Laura Medioli

LAURA MEDIOLI escreve aos sábados. laura@otempo.com.br

Carência

Publicado em: Dom, 27/10/19 - 03h00

Já nem se falavam mais, e a menina, do seu canto, sentia que o clima não ia bem. Nervosa, a mãe derrubava coisas: o suco, o açúcar; a colher afogada no feijão. O pai, calado, censurava com o olhar, como a dizer: chega de erros!

Assim! Como se os erros também não coubessem a ele.

A menina pressentia no ar atitudes conflituosas, embora não conseguisse decifrá-las.

Gostaria de contar sobre a professora de inglês, falar do colega novato, do bicho estranhíssimo que vira no jardim. Mas era melhor deixar pra lá.

Ultimamente, ali ninguém a percebia mesmo.

Sempre a mesma coisa: o silêncio entediante, a colher afogada no feijão, a comida que descia forçado.

– Come a verdura, que te faz bem! – às vezes lhe dizia um ou outro.

Comer! Era só disso que falavam à mesa, não entre si, mas para ela. Queria sair gritando, dizendo que detestava aquelas coisas verdes. No entanto, o medo era mais forte, e, calada, enfiava a comida garganta abaixo.

Não via a hora de se levantar, ver o desenho na TV, era o seu momento relax, sem cobranças, sem caras feias e com prolongados silêncios. De vez em quando, era interrompida. Aumentava o volume na tentativa de abafar os gritos que vinham do quarto. Depois, as portas batendo, o pai saindo, e novamente o silêncio, sempre o silêncio.

Até que, um dia, chamaram-na para uma conversa. Quem sabe queriam saber da professora de inglês, do colega meio japonês com sotaque engraçado? Saber do seu mundinho restrito, mas que, para ela, em seus 8 anos de vida, parecia um universo.

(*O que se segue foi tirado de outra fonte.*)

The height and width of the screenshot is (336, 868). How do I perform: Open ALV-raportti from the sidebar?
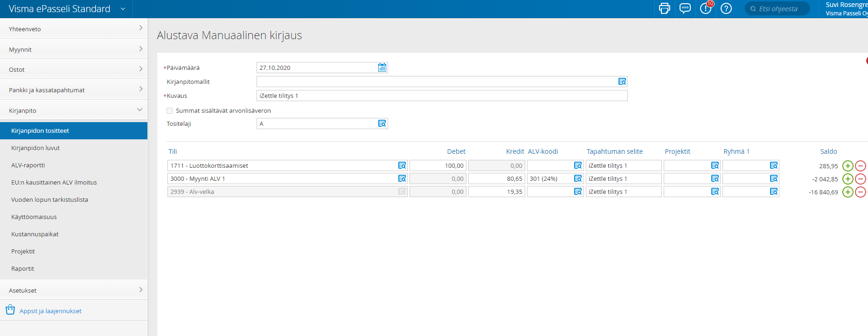click(28, 165)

Tão logo descobriu que não era bem isso; a questão era outra. Queriam ter uma conversa séria, de pais para filha, como se ela pudesse compreender a extensão do que teria de ouvir:

– O papai vai se mudar! Mas não se preocupe, continuará sempre presente. A mamãe? Vai ficar aqui com você. Você pode até dormir na nossa cama. Vai ser bom dormir na cama com a mamãe, não é mesmo?

E foi assim que a menina, de um dia para o outro, passou para a cama da mãe.

Acordava assustada, o quarto era escuro, e, ainda no travesseiro, o cheiro da colônia do pai.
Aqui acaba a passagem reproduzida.